"Unser Appell ist klar: Die höhere Geschwindigkeit darf man keineswegs unterschätzen. Das Tragen eines Fahrradhelms ist unwahrscheinlich wichtig. Ein Sturz bei 25 Stundenkilometern kann schwerwiegende Kopfverletzungen verursachen." Diese Aussage traf der Verkehrserzieher der Polizei, Matthias Krapf, nach einem Sicherheitsseminar in Knetzgau auf dem Gelände der Jugendverkehrsschule. Dabei ging es um den richtigen Umgang mit dem E-Bike.

Sein Kollege Dominique Heim ergänzte - und lobte: "Die Erfahrungen auf dem Mainradweg und im Straßenverkehr beweisen, dass immer mehr E-Bike-Fahrer sehr gut ausgestattet unterwegs sind. Besonders das Tragen des Fahrradhelms ohne Helmpflicht zeigt, dass die persönliche Sicherheit sehr groß geschrieben wird."

Die beiden Verkehrsexperten von der Polizei empfahlen stets den Kauf eines motorisierten Fahrrads vor Ort - statt im Internet: "E-Bikes sind eine andere Liga als ein normales Fahrrad; das unterschätzen viele Menschen, egal ob jung oder alt. Natürlich ist es schnell online bestellt, aber eine fachkundige Beratung vor Ort ist mehr als sinnvoll. Einfach bestellen, draufsetzen und losdüsen ist absolut nicht empfehlenswert", so der Rat der Fachleute.
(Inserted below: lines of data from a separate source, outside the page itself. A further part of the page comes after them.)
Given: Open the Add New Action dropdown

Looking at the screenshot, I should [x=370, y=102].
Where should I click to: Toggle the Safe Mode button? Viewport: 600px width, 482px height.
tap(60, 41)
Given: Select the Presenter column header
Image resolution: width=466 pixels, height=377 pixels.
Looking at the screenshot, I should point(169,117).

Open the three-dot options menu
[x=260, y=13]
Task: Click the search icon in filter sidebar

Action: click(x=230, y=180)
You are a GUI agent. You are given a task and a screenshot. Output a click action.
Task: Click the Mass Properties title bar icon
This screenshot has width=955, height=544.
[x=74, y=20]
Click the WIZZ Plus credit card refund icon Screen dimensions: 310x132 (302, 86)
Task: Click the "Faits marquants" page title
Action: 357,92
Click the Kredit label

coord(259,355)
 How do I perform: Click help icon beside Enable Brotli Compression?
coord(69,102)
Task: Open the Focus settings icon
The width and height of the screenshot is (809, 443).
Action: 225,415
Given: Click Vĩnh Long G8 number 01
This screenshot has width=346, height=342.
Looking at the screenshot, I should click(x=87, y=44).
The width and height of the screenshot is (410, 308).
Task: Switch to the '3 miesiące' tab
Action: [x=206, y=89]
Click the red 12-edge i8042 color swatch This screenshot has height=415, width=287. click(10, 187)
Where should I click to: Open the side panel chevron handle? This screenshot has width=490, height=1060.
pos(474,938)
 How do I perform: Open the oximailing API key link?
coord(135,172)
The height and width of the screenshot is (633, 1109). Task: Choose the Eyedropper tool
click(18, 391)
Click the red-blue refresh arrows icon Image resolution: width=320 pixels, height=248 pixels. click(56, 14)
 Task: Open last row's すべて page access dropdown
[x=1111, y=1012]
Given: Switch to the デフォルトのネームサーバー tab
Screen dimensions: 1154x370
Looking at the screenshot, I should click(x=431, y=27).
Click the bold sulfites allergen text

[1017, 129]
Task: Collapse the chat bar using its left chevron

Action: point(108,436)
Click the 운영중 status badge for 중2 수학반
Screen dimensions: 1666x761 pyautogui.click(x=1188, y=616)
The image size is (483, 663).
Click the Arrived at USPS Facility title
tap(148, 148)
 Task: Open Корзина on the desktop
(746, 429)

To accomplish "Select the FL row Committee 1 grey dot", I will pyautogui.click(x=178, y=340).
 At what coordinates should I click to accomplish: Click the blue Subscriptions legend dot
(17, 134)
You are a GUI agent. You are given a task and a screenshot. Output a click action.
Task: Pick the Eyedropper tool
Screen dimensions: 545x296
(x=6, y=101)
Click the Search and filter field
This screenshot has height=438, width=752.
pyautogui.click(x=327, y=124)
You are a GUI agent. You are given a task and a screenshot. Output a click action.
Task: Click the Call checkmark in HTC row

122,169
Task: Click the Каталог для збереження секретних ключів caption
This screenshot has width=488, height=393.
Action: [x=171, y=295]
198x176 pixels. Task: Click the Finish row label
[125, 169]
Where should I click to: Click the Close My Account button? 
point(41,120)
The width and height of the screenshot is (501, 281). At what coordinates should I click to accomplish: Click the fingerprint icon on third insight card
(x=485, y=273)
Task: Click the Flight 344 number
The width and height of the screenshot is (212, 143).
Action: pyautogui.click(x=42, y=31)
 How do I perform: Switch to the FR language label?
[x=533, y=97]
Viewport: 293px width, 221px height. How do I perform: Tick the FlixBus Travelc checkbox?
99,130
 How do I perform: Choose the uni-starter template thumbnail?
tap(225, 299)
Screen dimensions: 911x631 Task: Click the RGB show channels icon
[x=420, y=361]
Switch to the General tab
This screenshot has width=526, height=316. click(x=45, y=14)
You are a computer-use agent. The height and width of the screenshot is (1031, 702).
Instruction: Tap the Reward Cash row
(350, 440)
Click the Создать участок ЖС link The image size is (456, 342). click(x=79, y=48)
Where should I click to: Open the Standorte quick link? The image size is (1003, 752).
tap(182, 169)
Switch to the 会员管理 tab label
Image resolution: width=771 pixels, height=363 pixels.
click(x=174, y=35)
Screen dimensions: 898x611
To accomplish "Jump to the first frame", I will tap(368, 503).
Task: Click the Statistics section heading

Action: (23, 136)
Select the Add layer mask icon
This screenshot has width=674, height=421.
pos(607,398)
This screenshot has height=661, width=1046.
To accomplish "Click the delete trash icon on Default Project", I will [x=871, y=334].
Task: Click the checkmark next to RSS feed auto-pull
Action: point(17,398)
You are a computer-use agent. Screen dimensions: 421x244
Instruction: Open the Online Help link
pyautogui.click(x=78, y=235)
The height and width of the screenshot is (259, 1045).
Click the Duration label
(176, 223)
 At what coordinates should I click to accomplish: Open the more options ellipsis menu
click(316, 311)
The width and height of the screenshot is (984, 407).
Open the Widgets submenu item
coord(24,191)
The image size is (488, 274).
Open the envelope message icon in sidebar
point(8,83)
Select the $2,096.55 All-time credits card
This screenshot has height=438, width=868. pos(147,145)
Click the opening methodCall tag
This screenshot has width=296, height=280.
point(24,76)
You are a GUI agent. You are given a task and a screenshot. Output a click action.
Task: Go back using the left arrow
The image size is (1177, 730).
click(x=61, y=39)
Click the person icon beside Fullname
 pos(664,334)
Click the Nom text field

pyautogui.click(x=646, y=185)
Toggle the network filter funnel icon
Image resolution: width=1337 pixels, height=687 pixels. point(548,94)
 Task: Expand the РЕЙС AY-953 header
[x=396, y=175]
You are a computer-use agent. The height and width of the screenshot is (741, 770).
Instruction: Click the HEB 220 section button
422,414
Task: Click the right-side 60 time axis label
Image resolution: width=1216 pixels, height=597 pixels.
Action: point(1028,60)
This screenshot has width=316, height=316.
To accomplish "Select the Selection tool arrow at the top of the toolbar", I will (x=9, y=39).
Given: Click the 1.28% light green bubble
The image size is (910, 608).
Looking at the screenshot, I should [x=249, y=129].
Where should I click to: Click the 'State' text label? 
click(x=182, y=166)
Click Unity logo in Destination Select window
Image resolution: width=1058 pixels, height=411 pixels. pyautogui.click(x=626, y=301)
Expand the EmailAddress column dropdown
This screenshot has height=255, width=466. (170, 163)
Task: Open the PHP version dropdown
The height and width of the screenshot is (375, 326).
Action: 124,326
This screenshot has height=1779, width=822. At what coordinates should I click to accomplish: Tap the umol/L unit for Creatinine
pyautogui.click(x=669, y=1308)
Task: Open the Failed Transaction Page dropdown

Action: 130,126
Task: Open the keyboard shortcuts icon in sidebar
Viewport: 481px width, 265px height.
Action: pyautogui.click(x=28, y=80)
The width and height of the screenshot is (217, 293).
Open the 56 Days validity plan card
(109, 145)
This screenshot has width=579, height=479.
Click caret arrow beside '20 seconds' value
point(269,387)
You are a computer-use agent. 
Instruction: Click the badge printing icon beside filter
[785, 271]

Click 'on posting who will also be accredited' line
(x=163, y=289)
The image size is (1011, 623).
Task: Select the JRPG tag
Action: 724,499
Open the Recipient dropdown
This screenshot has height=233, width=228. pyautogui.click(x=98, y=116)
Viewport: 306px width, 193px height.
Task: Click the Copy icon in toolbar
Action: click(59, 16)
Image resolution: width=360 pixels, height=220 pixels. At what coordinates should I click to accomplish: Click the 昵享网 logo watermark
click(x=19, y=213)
Am Samstag fand das kostenfreie E-Bike-/Pedelec-Fahrsicherheitstraining auf dem Verkehrsübungsplatz in Knetzgau mit zehn Teilnehmern statt. Veranstalter waren die "Gesundheitsregion plus" im Landkreis Haßberge, der Bikestore Haßfurt und die Polizeiinspektion Haßfurt.

Worauf es ankommt

Der Inhaber des Bikestores in Haßfurt, Thilo Klinner, übernahm nach dem theoretischen Teil der Polizeibeamten den praktischen Part mit Slalom- und Kurvenfahren sowie einem Bremstraining. Er betonte: "Im Vorfeld kann man auf die Gewichtsverlagerung eingehen, aber erst in der Praxis merkt man, dass eine andere Wucht dahintersteckt. Durch das geringere Gewicht eines nicht motorisierendes Fahrrads kann man einen Fahrfehler leichter ausbügeln. Das schwere E-Bike macht sich dagegen schnell mal selbstständig", beschrieb er.

Der ehemalige Pfarrer Volkmar Botsch aus Königsberg fährt seit gut zwei Jahren E-Bike. Das Bremstraining war für 72-Jährigen im Vergleich "zum normalen Fahrrad und Rennrad kein großer Unterschied". Den Elektroantrieb "brauche ich nicht ständig". Aber, so betont er: "Es ist super, dass man den elektrischen Antrieb ein- und ausschalten kann; man hat zwar ein etwas schwereres Fahrrad; zum Glück sind die Scheibenbremsen besser als früher."

Elfriede Schneider (61 Jahre) und Uwe Gräf (64 Jahre) aus Gleisenau haben sich "coronabedingt E-Bikes im August angeschafft. Erstens ist der Urlaub flachgefallen, und zweitens wollten wir uns weiter als mit dem Spazierengehen bewegen. Aber auch nach zwei Monaten fehlt uns immer noch die volle Praxis, weil ein E-Bike schon eine andere Klasse ist. Ich bin ganz dankbar, dass wir dieses kompetente Sicherheitstraining miterleben durften mit all den Tipps und Tricks, die Gold wert sind. Solch ein Angebot ist total wichtig für den Straßenverkehr", sagte Elfriede Schneider.

Uwe Gräf dachte anfangs, wie er gestand, dass "man einfach losfahren kann wie mit einem normalen Fahrrad, aber es ist doch eine andere Nummer".

Auch Oswald Reis (70 Jahre) aus Obertheres "fand es sehr interessant, obwohl ich schon einige Zeit Pedelec fahre. Es gibt immer Bedarf, die Verkehrsregeln zu verstehen; das haben die beiden Herren von der Polizei heute ganz gut erklärt. Außerdem habe ich Hinweise bekommen, wie man sich noch weiter informieren kann, das fand ich sehr gut."